CJC-1295 research guide for Pastrana. Covers DAC vs no-DAC forms, half-life differences, purity testing, and how to source quality CJC-1295 for research.
For anyone in Pastrana trying to locate CJC-1295, the key fact to understand is that this compound is distributed via specialist online vendors. This matters because CJC-1295 quality varies dramatically across the market — from pharmaceutical-grade 99%+ purity to mislabeled or underdosed compounds — and the vendor controls every quality variable. The primary quality indicators for CJC-1295 are HPLC purity ≥98%, molecular identity confirmed by mass spectrometry, and a bacterial endotoxin panel — all documented in a batch-specific Certificate of Analysis. What follows is a sourcing and quality evaluation guide built specifically around CJC-1295, covering everything a Pastrana researcher needs to evaluate quality systematically.
Understanding CJC-1295 — Biology & Evidence
CJC-1295 belongs to the growth hormone secretagogue (GHS) class, compounds that stimulate pulsatile growth hormone release by acting on the ghrelin receptor (GHSR-1a) or growth hormone releasing hormone (GHRH) receptor. Ipamorelin, GHRP-2, GHRP-6, and Hexarelin all work primarily through GHSR-1a agonism, producing GH pulses with varying specificity profiles. CJC-1295 and Sermorelin work through the GHRH receptor, mimicking the natural hypothalamic signal for GH release. The downstream effect in both cases is increased pulsatile GH secretion and subsequent IGF-1 production in the liver. For researchers in Pastrana studying the GH-IGF-1 axis, this mechanistic clarity makes the GHS class a productive experimental tool.

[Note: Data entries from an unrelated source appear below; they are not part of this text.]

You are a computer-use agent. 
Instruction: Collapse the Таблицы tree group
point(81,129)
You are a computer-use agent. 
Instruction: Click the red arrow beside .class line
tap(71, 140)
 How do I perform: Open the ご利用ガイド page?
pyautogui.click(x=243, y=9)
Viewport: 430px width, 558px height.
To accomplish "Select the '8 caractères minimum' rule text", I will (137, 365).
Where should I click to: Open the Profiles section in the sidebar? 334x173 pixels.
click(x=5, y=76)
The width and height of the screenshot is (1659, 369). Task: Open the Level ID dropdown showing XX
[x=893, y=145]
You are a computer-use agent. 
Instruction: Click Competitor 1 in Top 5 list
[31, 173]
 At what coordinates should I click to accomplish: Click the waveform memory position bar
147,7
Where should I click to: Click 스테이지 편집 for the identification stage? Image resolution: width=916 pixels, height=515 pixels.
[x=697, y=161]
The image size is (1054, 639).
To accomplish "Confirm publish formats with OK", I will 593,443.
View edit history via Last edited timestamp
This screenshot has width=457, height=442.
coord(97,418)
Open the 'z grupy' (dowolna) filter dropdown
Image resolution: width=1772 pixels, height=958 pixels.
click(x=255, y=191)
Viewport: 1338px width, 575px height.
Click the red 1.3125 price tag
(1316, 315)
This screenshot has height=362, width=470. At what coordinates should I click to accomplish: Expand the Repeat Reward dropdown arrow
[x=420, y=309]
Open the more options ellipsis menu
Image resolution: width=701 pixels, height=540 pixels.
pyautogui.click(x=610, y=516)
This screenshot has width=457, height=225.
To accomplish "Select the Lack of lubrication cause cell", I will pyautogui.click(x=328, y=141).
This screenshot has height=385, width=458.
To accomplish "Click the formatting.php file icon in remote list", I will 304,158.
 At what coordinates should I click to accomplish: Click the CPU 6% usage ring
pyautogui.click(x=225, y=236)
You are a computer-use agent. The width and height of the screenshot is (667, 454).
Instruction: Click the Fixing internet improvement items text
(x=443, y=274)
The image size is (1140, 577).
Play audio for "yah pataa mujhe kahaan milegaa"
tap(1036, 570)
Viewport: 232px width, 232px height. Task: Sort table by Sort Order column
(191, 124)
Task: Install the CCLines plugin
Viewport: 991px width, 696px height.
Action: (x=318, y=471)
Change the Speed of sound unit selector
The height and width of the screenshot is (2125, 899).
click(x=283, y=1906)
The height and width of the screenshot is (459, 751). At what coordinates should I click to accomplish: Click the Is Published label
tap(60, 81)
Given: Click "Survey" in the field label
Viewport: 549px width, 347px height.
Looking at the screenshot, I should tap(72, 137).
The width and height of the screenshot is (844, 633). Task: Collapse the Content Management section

How to Evaluate CJC-1295 Vendors
The first step for any Pastrana researcher sourcing CJC-1295 is identifying 2-3 vendors with documented positive community reputations — organic rankings are no guide to actual CJC-1295 quality. When reviewing a CJC-1295 COA, verify: the batch number matches your product, HPLC purity is ≥98%, mass spec confirms the correct peptide, and endotoxin levels are within acceptable research limits. Red flags in CJC-1295 vendor evaluation: prices significantly below market average, unclear production details, no community presence, and COAs that do not include endotoxin results. For Pastrana researchers making a first CJC-1295 purchase: work through this evaluation framework first, start with a modest quantity, and confirm the COA batch number matches your received product before use.
Order CJC-1295 — ships to Pastrana
COA-verified · International tracking · Research grade
CJC-1295 is available for research use only and is not approved for human therapeutic use by the FDA or comparable health authorities — all information here is educational. Proper handling of CJC-1295 requires careful sterile procedure — alcohol-swabbed septum, fresh needles, clean working environment — and temperature control throughout the entire workflow. Verify the endotoxin level in your CJC-1295 batch COA before any protocol involving administration — look for results reported in endotoxin units per mg or mL and verify they are within the acceptable range for your research context. PubMed and related preprint servers provide the most complete literature coverage for CJC-1295 research; favour indexed journal publications over preprints over unreviewed preprints or forum reports.
Frequently Asked Questions
What is the difference between CJC-1295 with DAC and without DAC?
CJC-1295 with DAC uses a lysine-maleimide conjugate to bind covalently to albumin in the bloodstream, extending half-life to ~6-8 days and creating sustained GH elevation. CJC-1295 without DAC (also called Mod GRF 1-29) has a half-life of ~30 minutes and produces acute GH pulses. They produce different GH secretion patterns and have different applications in research.
What is CJC-1295?
CJC-1295 is a synthetic GHRH (Growth Hormone Releasing Hormone) analogue. The version with DAC (Drug Affinity Complex) has an extended half-life of approximately 6-8 days due to albumin binding. Without DAC, CJC-1295 has a much shorter half-life similar to native GHRH. Both versions stimulate pulsatile GH release via the GHRH receptor.
What purity is required for CJC-1295 research?
CJC-1295 should be ≥98% pure by HPLC. The larger molecular weight of CJC-1295 with DAC (approximately 3647 Da) makes mass spectrometry confirmation particularly important, as impurities may not be obvious on HPLC alone.